Use context variables if possible : "+context.Table_Impala+"
- Run the job
Insert from Impala (with Data Fabric <= v.1.5)
Example : Create a new table and insert ten rows (since old table in Impala)
- Create a new job
- Add the component "tImpalaConnection": Allows the creation of an Impala connection.
- Add the component "tImpalaRow": Excutes an Impala Query at each of Talend flow's iterations.
- Create links:
- "tImpalaConnection" is connected with "tImpalaRow" (through "OnSubjobOk")

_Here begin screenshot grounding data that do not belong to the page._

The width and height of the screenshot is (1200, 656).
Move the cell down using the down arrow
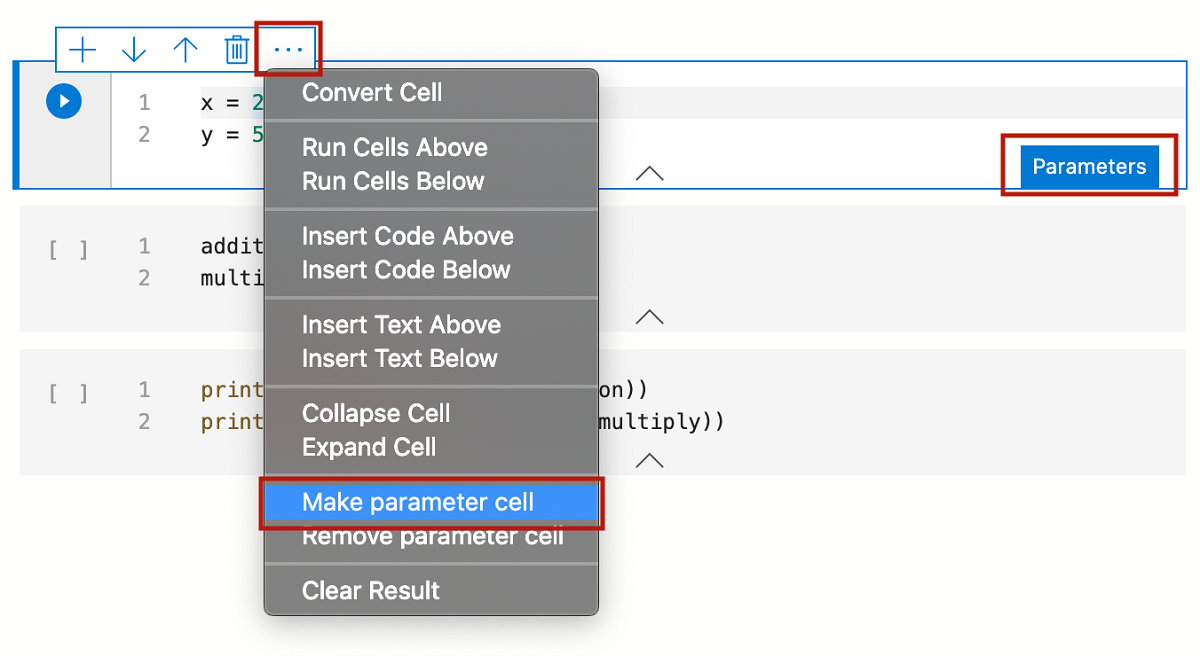134,48
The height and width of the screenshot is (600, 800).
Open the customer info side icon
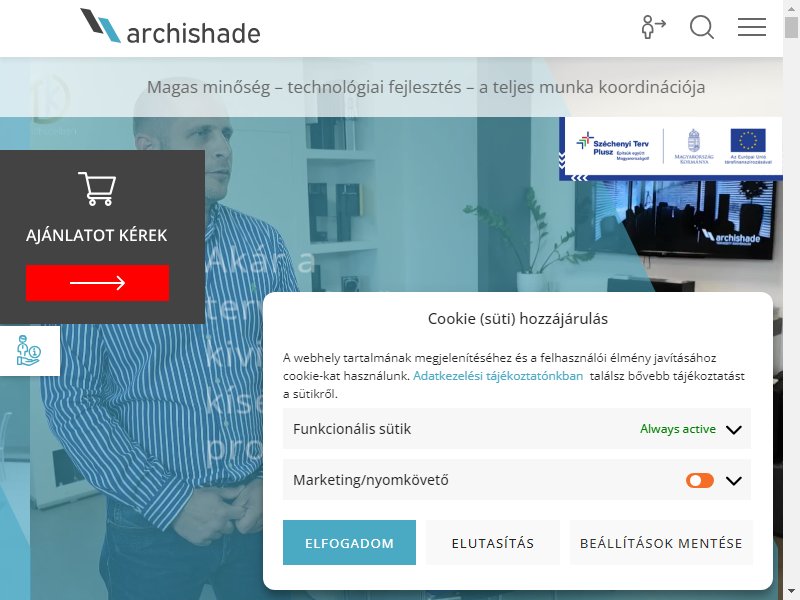(x=29, y=351)
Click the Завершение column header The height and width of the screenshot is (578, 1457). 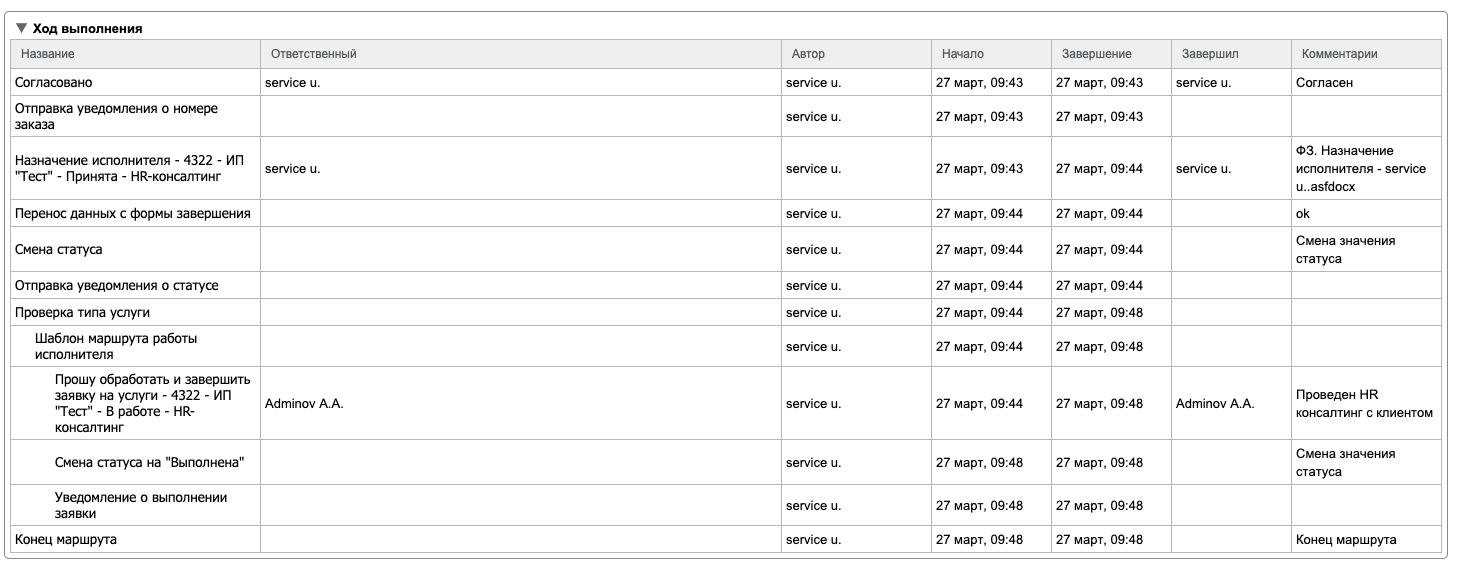pyautogui.click(x=1096, y=54)
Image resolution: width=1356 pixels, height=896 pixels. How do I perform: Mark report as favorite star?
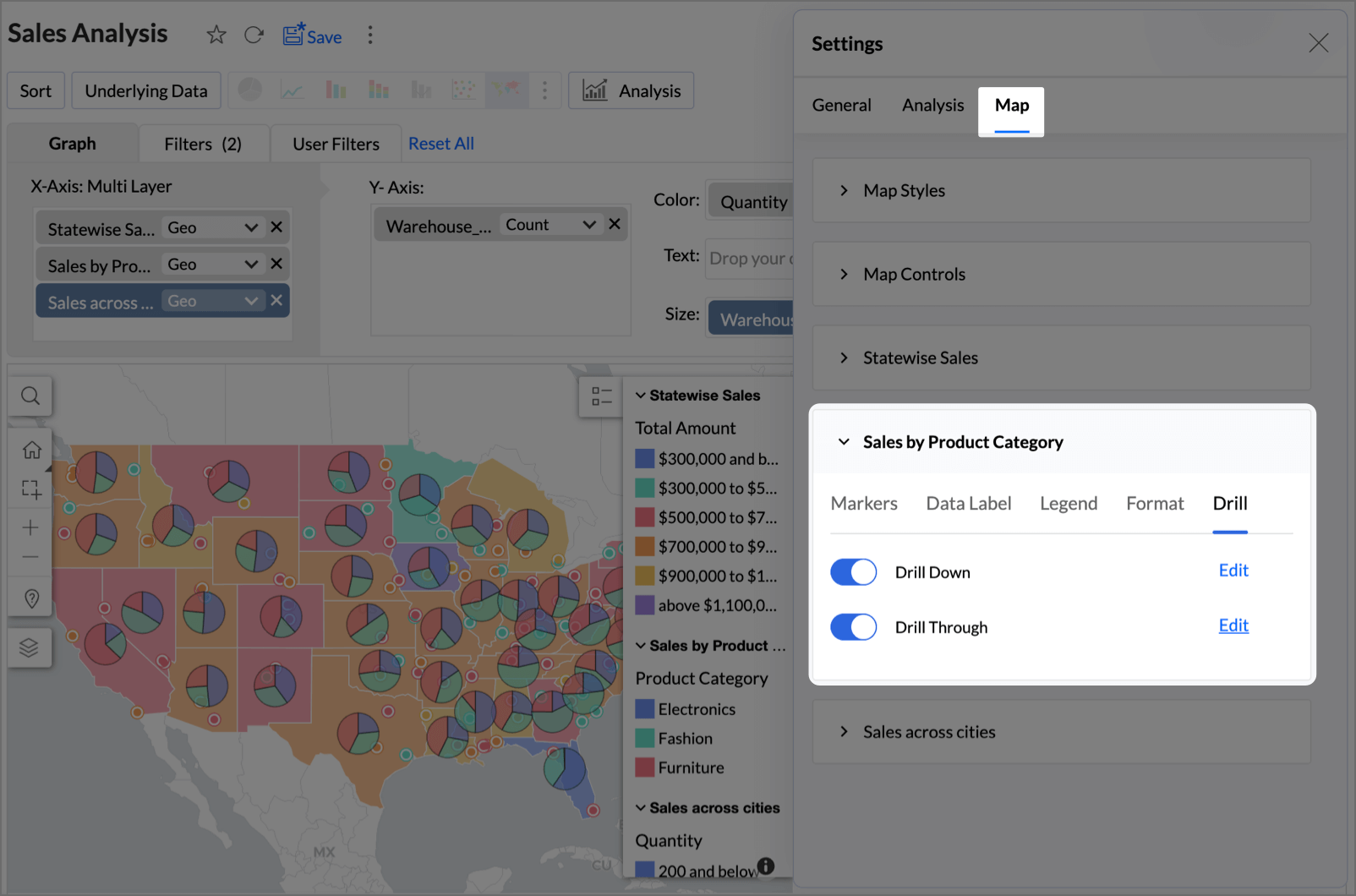click(x=216, y=35)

- Double click on "tImpalaConnection" and set its properties:
- Add a "Cloudera" distribution and select the latest version of Cloudera
- Enter a host
- Enter a port
- Enter a name of BDD
- Double click on the component "tImpalaInput":
- Tick "Use an existing connection"
- Enter a table name
- Enter a new table name
- Enter your request : "CREATE TABLE "+context.New_Table_Impala+" AS SELECT * FROM "+context.Table_Impala+" LIMIT 10"
Use context variables if possible : "+context.Table_Impala+"
- Run the job